◆ 作業指示 A
ポップカルチャーフェスタの記事によると、このイベントの企画運営を担当したのはどこですか。
◆ 作業指示 B
ポップカルチャーフェスタの記事を、最後の文の後から書き継いでください。

◆ 本文抜粋

===============

『愛知ポップカルチャーフェスタinモリコロパーク』は、サブカルチャー、オタクカルチャーと呼ばれるマンガ、アニメ、ゲームやその2次創作に、ヒーローショー、メイド喫茶など周辺領域を含めたコンテンツを「ポップカルチャー」と定義。広範なジャンルを同時に楽しむ空間を演出し、愛知県にポップカルチャーを根付かせることを目的としている。同人誌中心の「コミックマーケット」やコスプレ主体の「世界コスプレサミット」などのようにテーマを絞らない試みだ。
主催は愛知県。企画運営はイベントプロデュース、映像制作などを行っている「名古屋ショーケース(株)」が担当。県内の緊急雇用創出事業としてスタッフを募集し、準備、運営を行った。昨年はあいちトリエンナーレ、開府400年、COP10などビッグイベント目白押しだった愛知県。芸術を題材にした「あいちトリエンナーレ2010」では78.1億円の経済波及効果を生み出し、サブカルチャーを題材にした今回のイベントも注目されていた。
「地球市民交流センター」の野外ステージで行われたオープニングには愛・地球博の人気マスコット・モリゾー、キッコロも登場。愛知県ともども長久手町も、このチャレンジに大きな期待を寄せている。モリコロパークという巨大な空間を、愛・地球博の理念を損なわず、人でいっぱいにしていくコンテンツが求められている。
広い公園内を自由に歩くコスプレイヤー。(写真左)ステージ上の出演者も運営するスタッフもコスプレだ。
『ポケットモンスター』のコスプレをする2人は、先輩後輩の関係。(写真右)
コスプレ衣装を販売する店舗もあるが、自作している人も多い。衣装だけではなく、さりげない小物も手がこんでいる。キャラクターだけではなく、作品世界への愛情が、会場内のコスプレイヤーから伝わってくる。
人気作品の『NARUTO-ナルト-』のコスプレをした皆さんは、ミクシィなどで知り合ったコスプレ仲間。今はネットワークの力で同じ作品が好きな人と知り合い、交流・活動に移すことができるのだ。(写真左)
『紅の豚』のコスプレをした池本さんは、ボランティアスタッフ募集に手をあげて、大阪から参加した。普段は地元を中心に、子ども向けのコスプレイベントを開催しているという。(写真右)マンガ、アニメファンが室内に籠っているというイメージは、もはや過去のもののようだ。
ステージで次々と続く演目は、このフェスティバルの多種多様さを表すものになった。その中から、愛知県ならではのステージをいくつか紹介したい。

===============

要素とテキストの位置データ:

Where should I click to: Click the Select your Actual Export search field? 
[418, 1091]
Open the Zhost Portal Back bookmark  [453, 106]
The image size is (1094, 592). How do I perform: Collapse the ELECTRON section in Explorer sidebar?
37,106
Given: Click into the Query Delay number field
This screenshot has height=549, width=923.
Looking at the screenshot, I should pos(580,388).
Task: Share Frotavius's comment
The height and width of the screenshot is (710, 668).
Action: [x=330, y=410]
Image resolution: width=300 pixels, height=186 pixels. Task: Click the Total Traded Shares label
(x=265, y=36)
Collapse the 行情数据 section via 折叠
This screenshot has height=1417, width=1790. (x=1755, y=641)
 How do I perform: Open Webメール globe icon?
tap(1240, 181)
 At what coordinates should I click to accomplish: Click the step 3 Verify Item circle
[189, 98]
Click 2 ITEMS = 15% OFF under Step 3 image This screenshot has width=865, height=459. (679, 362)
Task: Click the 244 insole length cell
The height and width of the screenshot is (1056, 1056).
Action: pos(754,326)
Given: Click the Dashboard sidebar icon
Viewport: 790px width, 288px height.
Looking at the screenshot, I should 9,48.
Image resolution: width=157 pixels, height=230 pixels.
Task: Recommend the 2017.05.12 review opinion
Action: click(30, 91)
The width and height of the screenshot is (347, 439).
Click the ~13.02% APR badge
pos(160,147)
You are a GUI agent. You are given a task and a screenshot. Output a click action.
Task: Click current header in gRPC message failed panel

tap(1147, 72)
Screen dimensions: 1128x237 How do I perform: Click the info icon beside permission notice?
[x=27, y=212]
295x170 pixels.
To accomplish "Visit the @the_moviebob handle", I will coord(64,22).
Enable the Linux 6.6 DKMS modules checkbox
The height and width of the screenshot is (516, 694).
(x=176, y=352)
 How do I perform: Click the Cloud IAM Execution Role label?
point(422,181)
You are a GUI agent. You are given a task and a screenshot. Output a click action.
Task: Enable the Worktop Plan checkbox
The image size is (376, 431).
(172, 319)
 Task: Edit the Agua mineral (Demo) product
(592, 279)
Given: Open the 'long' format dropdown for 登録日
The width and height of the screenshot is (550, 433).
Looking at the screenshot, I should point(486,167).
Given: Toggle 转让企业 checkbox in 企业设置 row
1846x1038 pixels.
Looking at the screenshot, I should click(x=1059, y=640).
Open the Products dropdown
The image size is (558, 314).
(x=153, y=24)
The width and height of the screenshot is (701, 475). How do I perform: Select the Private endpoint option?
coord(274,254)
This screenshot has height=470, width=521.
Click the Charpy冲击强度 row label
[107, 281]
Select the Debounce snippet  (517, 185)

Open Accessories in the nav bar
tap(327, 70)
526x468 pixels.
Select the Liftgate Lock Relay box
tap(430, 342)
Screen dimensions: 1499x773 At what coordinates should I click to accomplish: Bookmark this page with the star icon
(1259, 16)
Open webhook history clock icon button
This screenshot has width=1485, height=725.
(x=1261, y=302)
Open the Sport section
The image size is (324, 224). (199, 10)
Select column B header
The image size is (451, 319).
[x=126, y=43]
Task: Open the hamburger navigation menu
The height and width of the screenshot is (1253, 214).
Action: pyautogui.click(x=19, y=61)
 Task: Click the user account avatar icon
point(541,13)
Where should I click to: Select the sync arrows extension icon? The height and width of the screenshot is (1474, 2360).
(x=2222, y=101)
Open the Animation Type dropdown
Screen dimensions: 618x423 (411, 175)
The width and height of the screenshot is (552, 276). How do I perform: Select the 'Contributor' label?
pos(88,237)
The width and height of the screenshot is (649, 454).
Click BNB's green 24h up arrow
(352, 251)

===============

◆ 解答例 A
名古屋ショーケース(株)が担当しました。

◆ 解答例 B
こちらは愛知県幸田町のご当地ヒーロー「コウタレンジャー」。地元では有名な子供達の人気者だ。他にも森を守る尾張旭市のローカルヒーロー「森羅特装シュラバスター」などがステージを盛り上げた。
ご当地ヒーロー、ゆるキャラと並び、今後、地域を盛り上げていくキャラクターとして注目されているのは「地元密着型アイドル」。名古屋栄の“会いにいけるアイドル”「SKE48」や、名古屋城で観光客を盛り上げている「名古屋おもてなし武将隊」などはその好例だろう。
歌を披露したのは、名古屋市大須をベースに活躍するスーパーアイドルユニット「OS☆U」の皆さん。声援を浴びるアイドルのステージを見ると、サブカルチャーやオタクカルチャーでは括れない、新しい「ポップカルチャー」としか名付けられない空間が、確かに現出していると実感する。
こちらは知多半島の五市五町をアピールするために結成された「知多むすめ」(写真左)。知多みるくを筆頭に、半田酔子、阿久比ほたる、武豊乙姫など市町村ごとに一人ずつキャラクターをデザイン。その声優募集に地元の子やプロの声優を目指す子が集まり、結成され、人気を呼んでいる。
運営しているのは知多地域の若者の就職支援などを行っているNPO「エンド・ゴール」。(写真右)ポップカルチャーは観光や地域活性化に確かな力となっている。
「大観覧車前広場」では、マンガ、アニメ、ゲームなどのキャラクターがデザインされた自動車「痛車」が大集合。観覧車に乗って上空から痛車群を一望することができた。同じ作品の同じキャラクターが好きでも、デザインは多種多様。その人のこだわりを生かしたこの世に一つのマシン群が集まっている。
久保田さんはアニメ『魔法少女リリカルなのは』のファン。「紅白歌合戦」に連続出場した水樹奈々さんが主題歌を歌っている人気作品だ。
痛車のオーナーは作品の放映が終わっても、なかなか別な作品には移れないとのこと。デザインを変えたりしつつ、愛し続ける人も多いそうだ。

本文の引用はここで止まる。